NWS uses canonical English event names like "Tornado Warning", "Severe Thunderstorm Warning", "Flood Watch", "Heat Advisory", "Winter Storm Warning", "Fire Weather Watch", "Special Marine Warning", "Tsunami Warning", and dozens more. The full list is on the NWS Common Alerting Protocol page; pass the exact string as the event filter.
How fresh is the data?
Active-alert state at api.weather.gov reflects the currently-in-effect set in real time. TensorFeed adds a 60-second KV cache to absorb traffic spikes during severe weather events without hammering NWS. Expired alerts fall off the upstream feed automatically.

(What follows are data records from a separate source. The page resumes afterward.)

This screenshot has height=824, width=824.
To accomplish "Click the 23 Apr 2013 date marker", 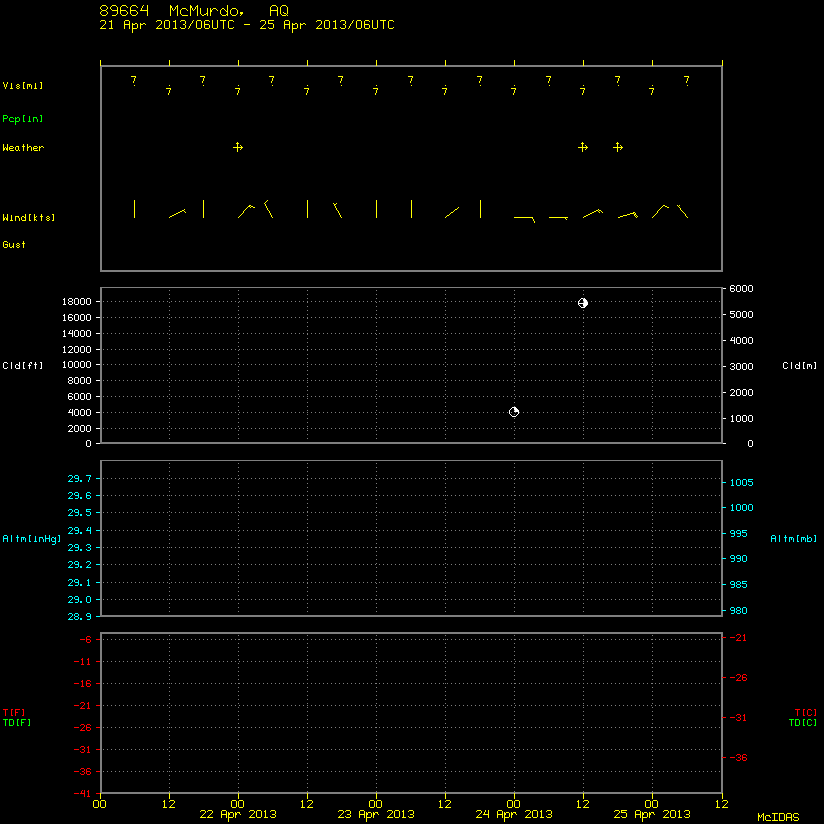I will click(376, 814).
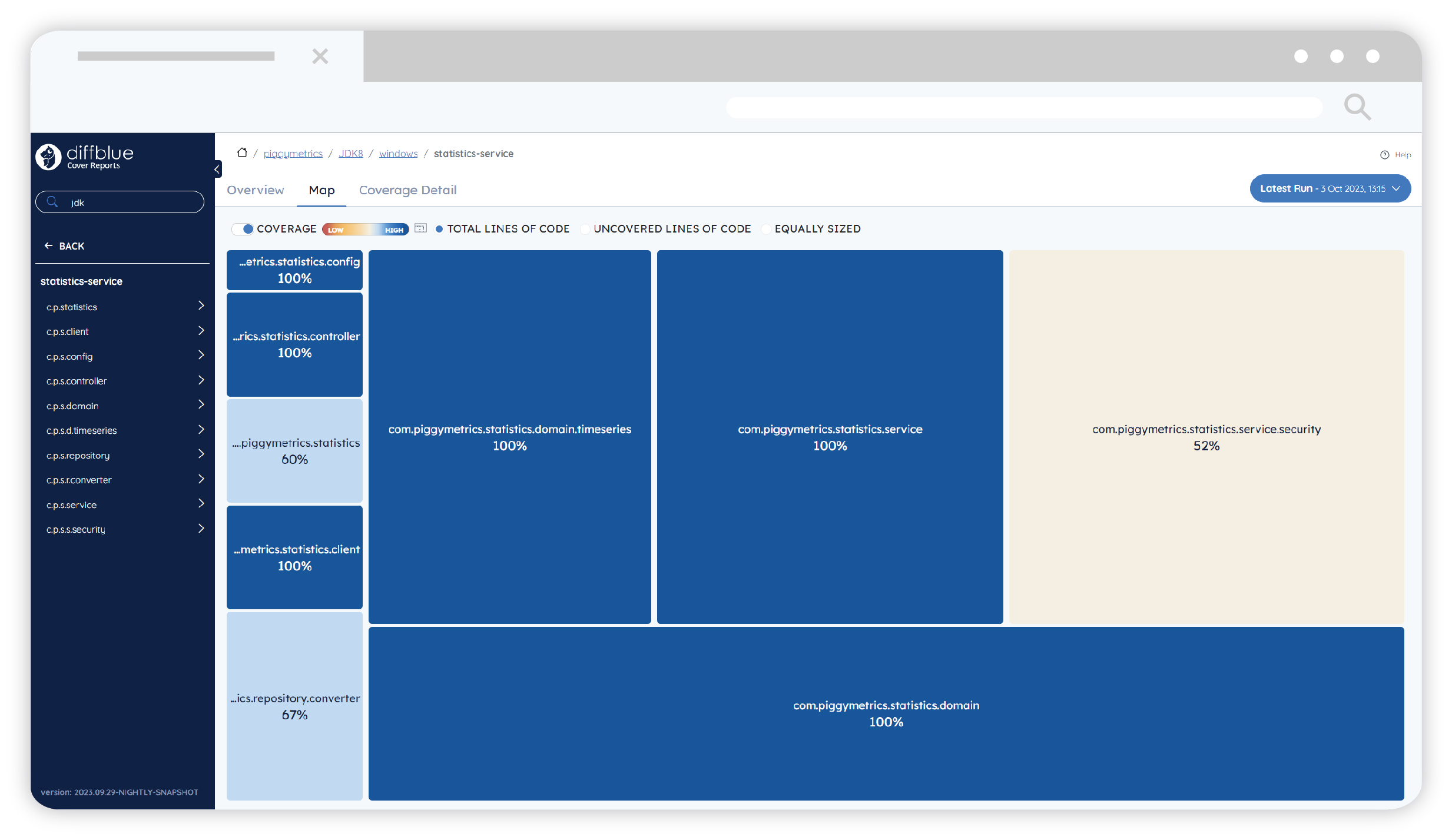Select EQUALLY SIZED radio option
1452x840 pixels.
tap(766, 229)
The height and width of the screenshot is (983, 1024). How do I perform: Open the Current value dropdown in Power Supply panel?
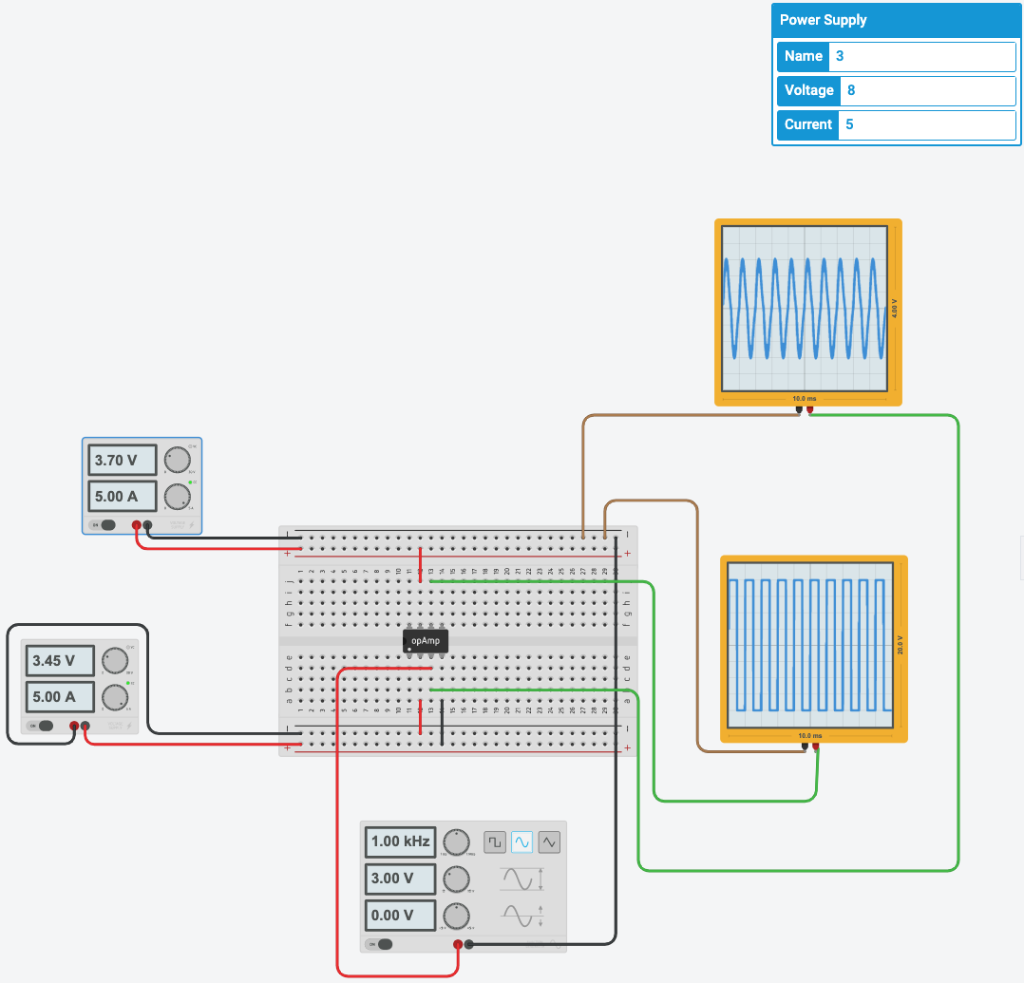pos(927,125)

What is the severity scale?
Per the Common Alerting Protocol (CAP) standard NWS uses: Extreme = extraordinary threat to life/property; Severe = significant threat; Moderate = possible threat; Minor = minimal threat; Unknown = severity unknown. For routing decisions, treat Extreme + Severe as actionable.
Coverage?
US states, US territories (PR, GU, VI, AS, MP), and US marine zones. NWS is US-only; for international weather, use a different provider.
License?
NWS data is US Government work in the public domain (17 USC §105). Commercial redistribution is permitted; the standard attribution block ships on every TensorFeed response.